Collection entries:

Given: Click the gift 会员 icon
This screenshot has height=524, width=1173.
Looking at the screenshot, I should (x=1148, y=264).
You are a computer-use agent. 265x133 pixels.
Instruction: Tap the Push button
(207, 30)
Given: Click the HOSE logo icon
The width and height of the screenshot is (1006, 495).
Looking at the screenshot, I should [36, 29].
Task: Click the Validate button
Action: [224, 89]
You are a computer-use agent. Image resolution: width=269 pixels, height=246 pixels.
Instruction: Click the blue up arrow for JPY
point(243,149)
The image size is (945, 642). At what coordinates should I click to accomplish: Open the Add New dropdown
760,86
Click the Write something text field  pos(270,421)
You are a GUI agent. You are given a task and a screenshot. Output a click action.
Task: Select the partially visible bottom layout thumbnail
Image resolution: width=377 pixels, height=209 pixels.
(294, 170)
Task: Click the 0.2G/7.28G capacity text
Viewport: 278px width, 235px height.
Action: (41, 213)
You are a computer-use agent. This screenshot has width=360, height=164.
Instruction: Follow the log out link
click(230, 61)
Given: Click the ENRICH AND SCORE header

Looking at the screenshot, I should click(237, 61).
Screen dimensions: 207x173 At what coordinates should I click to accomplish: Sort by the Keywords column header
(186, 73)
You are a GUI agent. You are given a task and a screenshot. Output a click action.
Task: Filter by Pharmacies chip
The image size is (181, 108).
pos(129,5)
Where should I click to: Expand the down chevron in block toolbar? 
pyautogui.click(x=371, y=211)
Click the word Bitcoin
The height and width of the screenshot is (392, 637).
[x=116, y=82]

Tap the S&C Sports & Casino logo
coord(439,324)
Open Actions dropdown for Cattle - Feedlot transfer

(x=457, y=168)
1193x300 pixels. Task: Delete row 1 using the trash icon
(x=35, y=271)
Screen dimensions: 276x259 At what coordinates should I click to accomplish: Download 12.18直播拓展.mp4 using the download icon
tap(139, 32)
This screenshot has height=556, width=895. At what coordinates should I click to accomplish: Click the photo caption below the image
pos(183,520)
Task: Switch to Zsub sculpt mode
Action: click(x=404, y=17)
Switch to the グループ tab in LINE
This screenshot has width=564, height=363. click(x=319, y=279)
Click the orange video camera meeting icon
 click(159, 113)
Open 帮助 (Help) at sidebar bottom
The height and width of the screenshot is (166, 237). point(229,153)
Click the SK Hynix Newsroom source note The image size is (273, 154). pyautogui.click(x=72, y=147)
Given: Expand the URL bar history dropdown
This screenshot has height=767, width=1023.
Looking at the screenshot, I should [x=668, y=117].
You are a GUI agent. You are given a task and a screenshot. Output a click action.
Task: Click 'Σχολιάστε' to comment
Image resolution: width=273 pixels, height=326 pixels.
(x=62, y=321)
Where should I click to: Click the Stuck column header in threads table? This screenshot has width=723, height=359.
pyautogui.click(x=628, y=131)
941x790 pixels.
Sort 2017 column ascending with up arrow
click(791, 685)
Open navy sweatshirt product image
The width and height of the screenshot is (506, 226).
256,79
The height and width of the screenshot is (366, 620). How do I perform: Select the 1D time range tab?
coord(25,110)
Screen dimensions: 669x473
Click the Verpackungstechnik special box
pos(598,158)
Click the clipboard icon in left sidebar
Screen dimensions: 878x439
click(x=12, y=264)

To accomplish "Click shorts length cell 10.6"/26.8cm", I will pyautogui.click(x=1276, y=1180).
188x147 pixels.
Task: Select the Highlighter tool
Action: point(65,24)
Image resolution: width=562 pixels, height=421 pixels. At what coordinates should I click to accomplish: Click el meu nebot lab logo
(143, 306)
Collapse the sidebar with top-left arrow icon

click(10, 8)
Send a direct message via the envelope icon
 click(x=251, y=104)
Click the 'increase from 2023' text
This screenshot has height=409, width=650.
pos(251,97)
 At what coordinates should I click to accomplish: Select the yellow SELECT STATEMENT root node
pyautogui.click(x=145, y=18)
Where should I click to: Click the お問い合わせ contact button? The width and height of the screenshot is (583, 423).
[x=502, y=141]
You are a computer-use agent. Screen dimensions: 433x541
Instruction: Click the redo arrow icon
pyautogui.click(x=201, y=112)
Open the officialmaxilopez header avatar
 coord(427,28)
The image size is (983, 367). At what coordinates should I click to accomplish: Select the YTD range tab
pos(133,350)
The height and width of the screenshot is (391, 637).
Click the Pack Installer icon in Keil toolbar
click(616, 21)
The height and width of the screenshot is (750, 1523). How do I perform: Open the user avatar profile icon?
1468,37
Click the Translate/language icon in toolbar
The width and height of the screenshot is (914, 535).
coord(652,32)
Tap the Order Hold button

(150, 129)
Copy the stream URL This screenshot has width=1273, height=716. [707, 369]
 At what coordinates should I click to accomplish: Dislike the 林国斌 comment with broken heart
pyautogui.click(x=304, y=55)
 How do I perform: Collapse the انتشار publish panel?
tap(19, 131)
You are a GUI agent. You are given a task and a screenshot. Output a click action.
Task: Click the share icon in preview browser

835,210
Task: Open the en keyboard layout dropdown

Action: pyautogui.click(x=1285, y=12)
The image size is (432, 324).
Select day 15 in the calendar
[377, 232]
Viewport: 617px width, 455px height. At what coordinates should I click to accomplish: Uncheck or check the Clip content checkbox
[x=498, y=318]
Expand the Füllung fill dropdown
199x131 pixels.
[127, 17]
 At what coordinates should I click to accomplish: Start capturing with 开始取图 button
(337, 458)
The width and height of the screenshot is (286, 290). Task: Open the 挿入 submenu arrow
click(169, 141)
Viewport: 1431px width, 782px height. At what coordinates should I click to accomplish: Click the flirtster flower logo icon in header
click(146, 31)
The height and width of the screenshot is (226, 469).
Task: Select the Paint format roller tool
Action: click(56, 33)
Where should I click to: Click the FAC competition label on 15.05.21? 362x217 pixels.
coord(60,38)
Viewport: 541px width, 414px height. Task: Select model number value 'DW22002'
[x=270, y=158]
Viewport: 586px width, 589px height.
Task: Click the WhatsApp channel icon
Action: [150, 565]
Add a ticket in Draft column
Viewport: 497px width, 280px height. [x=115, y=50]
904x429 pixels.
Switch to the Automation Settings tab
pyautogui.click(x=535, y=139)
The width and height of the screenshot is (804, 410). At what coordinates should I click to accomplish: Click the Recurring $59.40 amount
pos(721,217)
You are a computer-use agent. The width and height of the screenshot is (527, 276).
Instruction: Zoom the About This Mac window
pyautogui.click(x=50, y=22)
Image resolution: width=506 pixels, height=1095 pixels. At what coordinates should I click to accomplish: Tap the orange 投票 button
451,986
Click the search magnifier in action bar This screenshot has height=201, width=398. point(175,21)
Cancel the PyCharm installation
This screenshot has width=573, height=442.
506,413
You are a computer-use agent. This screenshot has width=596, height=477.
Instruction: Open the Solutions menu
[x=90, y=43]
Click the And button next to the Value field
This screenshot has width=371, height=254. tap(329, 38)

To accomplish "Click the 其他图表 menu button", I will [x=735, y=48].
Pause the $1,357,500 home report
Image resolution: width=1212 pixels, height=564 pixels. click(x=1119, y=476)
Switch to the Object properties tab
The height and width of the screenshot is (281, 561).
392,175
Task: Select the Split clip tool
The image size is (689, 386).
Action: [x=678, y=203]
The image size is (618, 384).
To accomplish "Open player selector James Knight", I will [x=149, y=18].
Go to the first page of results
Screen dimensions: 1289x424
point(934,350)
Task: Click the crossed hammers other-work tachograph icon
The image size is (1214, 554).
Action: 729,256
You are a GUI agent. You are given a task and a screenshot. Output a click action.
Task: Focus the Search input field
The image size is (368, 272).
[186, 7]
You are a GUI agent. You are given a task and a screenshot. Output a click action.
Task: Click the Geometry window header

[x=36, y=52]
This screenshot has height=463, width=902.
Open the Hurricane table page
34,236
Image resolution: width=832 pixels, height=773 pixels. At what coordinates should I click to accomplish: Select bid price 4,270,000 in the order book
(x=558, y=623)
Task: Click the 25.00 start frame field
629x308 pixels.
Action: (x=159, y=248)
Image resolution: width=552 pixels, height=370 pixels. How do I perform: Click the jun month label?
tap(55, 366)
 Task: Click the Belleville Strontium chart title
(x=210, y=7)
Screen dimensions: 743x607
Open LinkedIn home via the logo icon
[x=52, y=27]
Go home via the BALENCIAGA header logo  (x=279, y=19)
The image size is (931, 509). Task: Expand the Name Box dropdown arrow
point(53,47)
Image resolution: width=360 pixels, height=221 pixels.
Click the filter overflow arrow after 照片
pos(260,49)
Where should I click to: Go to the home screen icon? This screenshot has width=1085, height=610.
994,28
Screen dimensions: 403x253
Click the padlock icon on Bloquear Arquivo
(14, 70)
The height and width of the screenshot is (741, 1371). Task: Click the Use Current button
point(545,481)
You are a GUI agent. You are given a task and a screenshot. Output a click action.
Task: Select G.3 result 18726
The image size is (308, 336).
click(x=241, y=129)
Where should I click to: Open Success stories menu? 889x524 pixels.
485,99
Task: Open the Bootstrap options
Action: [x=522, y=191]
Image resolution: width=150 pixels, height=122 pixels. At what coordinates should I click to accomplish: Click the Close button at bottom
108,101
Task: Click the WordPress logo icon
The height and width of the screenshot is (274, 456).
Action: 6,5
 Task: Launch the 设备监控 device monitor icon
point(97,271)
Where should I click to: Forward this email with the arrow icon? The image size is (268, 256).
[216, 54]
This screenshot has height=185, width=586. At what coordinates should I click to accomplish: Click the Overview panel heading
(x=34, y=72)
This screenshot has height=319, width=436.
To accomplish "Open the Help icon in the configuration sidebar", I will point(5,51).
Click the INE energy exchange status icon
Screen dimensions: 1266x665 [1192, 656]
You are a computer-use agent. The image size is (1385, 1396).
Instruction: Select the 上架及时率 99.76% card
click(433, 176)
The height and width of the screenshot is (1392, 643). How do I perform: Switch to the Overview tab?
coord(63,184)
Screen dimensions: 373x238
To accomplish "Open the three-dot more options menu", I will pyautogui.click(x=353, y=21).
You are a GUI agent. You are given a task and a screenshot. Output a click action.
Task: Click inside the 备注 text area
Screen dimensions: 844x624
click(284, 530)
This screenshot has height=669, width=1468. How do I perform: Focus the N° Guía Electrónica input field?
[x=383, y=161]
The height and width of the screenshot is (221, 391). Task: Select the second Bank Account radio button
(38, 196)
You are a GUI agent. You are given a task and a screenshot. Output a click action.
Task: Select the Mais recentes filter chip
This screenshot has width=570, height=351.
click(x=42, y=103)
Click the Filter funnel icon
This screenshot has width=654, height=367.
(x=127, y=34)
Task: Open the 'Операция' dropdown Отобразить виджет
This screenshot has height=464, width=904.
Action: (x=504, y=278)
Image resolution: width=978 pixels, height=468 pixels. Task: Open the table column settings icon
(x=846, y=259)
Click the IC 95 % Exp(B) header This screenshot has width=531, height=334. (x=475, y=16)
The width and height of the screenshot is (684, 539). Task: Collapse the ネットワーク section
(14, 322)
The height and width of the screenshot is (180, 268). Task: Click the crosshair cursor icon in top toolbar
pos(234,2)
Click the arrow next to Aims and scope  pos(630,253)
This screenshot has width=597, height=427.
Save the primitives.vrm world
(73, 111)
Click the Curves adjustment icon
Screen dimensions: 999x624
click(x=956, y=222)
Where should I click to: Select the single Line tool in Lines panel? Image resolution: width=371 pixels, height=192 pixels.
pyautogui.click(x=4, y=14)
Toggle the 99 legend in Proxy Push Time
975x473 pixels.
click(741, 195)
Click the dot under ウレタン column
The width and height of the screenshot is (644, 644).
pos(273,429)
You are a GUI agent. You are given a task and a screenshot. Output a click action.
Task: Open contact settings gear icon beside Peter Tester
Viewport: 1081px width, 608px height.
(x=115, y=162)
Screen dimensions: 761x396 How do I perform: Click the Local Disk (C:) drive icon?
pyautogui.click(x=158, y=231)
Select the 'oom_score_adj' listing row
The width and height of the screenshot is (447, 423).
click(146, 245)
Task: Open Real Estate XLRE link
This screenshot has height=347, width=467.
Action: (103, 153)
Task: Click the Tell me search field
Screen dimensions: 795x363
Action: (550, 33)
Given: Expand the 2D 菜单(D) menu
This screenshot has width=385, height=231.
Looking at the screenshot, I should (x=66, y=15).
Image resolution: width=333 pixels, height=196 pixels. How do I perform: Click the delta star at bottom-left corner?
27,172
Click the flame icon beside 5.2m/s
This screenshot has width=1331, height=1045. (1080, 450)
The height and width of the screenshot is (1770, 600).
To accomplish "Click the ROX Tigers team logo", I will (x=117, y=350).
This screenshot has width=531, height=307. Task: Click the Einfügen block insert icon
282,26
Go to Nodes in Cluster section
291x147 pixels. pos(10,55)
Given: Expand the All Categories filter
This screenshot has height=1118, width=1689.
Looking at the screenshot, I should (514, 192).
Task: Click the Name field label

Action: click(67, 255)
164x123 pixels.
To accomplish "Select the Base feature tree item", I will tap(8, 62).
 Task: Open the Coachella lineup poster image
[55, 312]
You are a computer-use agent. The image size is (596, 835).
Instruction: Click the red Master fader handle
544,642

> **Directions**: Where the word "chip" occurs in a line of the records, copy that line.

> **Exercise result**:
Task: Filter by Pharmacies chip
Task: Select the Mais recentes filter chip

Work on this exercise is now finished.